米国政府のエネルギー情報局が世界の将来動向を予測した。電力の消費量は発展途上国を中心に年率1.9%のペースで増えていく。ただし省エネルギーが進んでGDPの成長率よりは低くなる。電源別では再生可能エネルギーの伸びが最も大きく、天然ガスの火力と原子力も2%台の成長を続ける。
米国エネルギー情報局(EIA)は世界各国のエネルギー関連情報を収集・分析する役割を担う機関で、将来予測をまとめた「International Energy Outlook」を毎年発表している。5月12日に公表した2016年版の報告書の中で、2040年までのエネルギー全般の動向に加えて電力の消費量と発電量に関する予測をまとめた。

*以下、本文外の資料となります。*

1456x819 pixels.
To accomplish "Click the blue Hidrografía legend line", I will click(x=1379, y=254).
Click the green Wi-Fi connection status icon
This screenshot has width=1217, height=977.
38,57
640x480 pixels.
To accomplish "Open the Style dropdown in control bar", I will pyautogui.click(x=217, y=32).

EIAの予測によると、全世界の電力消費量は2005年から2012年まで年率3.2%のペースで伸びてきたが、2012年から2040年に向けては年平均1.9%に鈍化する(図1)。電力の需要は各国のGDP(国内総生産)の影響を大きく受けることから、GDPの成長率をもとに算出した。
2005年から2012年の全世界のGDP成長率は3.7%で、2012年から2040年も発展途上国を中心に3.3%の成長を続けると想定している。これに対して先進国を中心に省エネルギーの技術開発や政策が進んで電力の消費効率が高まり、経済成長に伴う電力需要の伸びを抑えて消費量はさほど増えない。

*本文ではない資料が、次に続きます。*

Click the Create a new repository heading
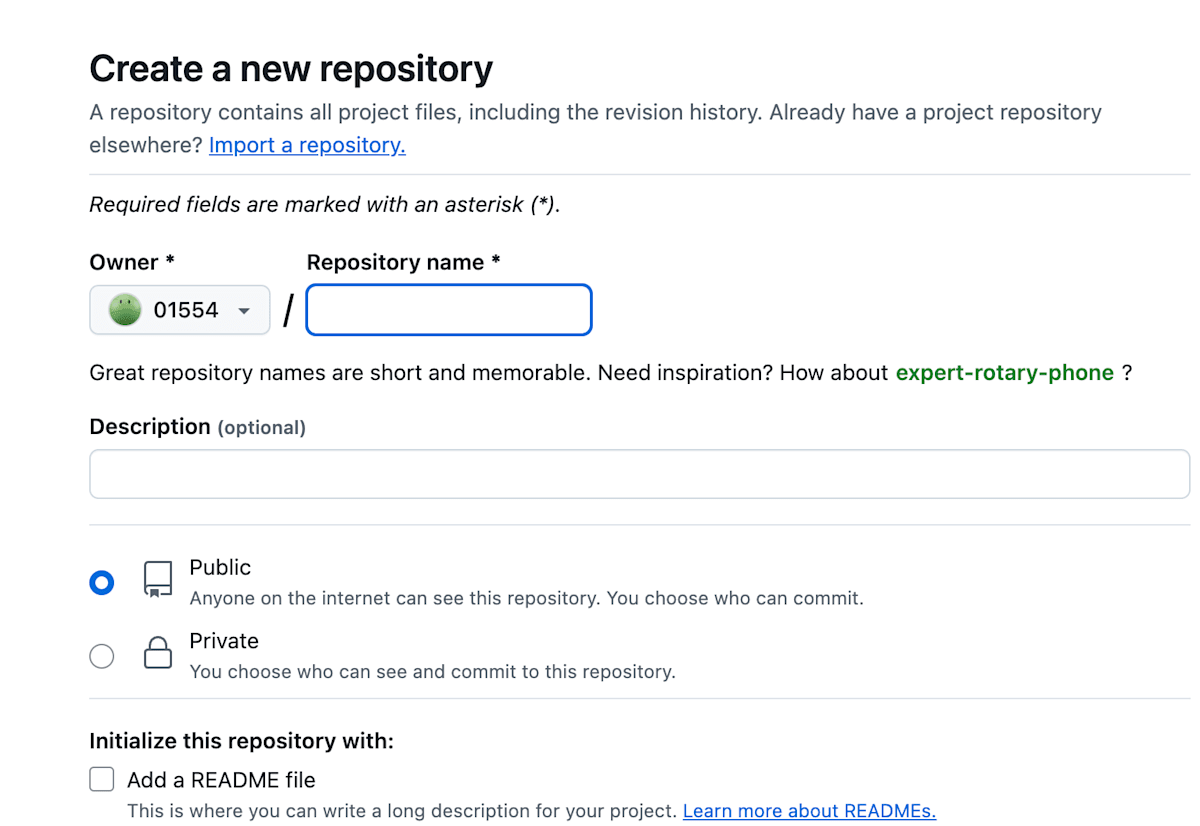Image resolution: width=1200 pixels, height=826 pixels. (x=291, y=69)
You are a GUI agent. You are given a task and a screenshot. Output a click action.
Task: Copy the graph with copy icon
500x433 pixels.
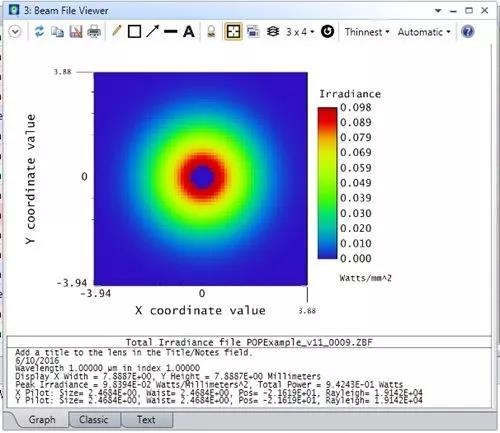click(x=58, y=32)
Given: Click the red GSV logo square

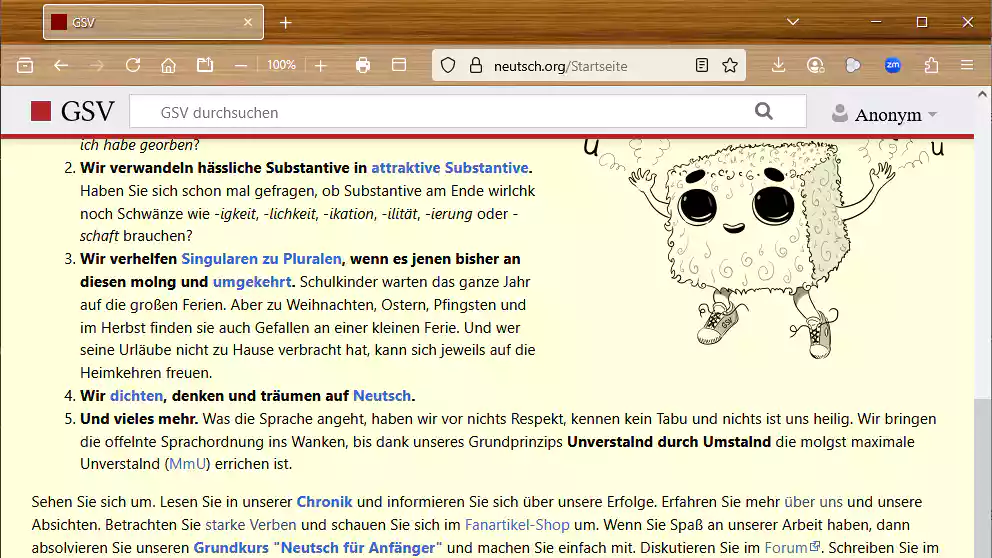Looking at the screenshot, I should [41, 112].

それでも全世界の電力消費量は2012年の21兆5600億kWh(キロワット時)から2040年には36兆4500億kWhに拡大する。この間の増加率は69%である。先進国を中心とするOECD(経済協力開発機構)の加盟国と非加盟国に分けると、2011年の時点で非加盟国の電力消費量が初めて加盟国を上回った。さらに2040年の時点では非加盟国による比率が全体の6割を超える見通しだ(図2)。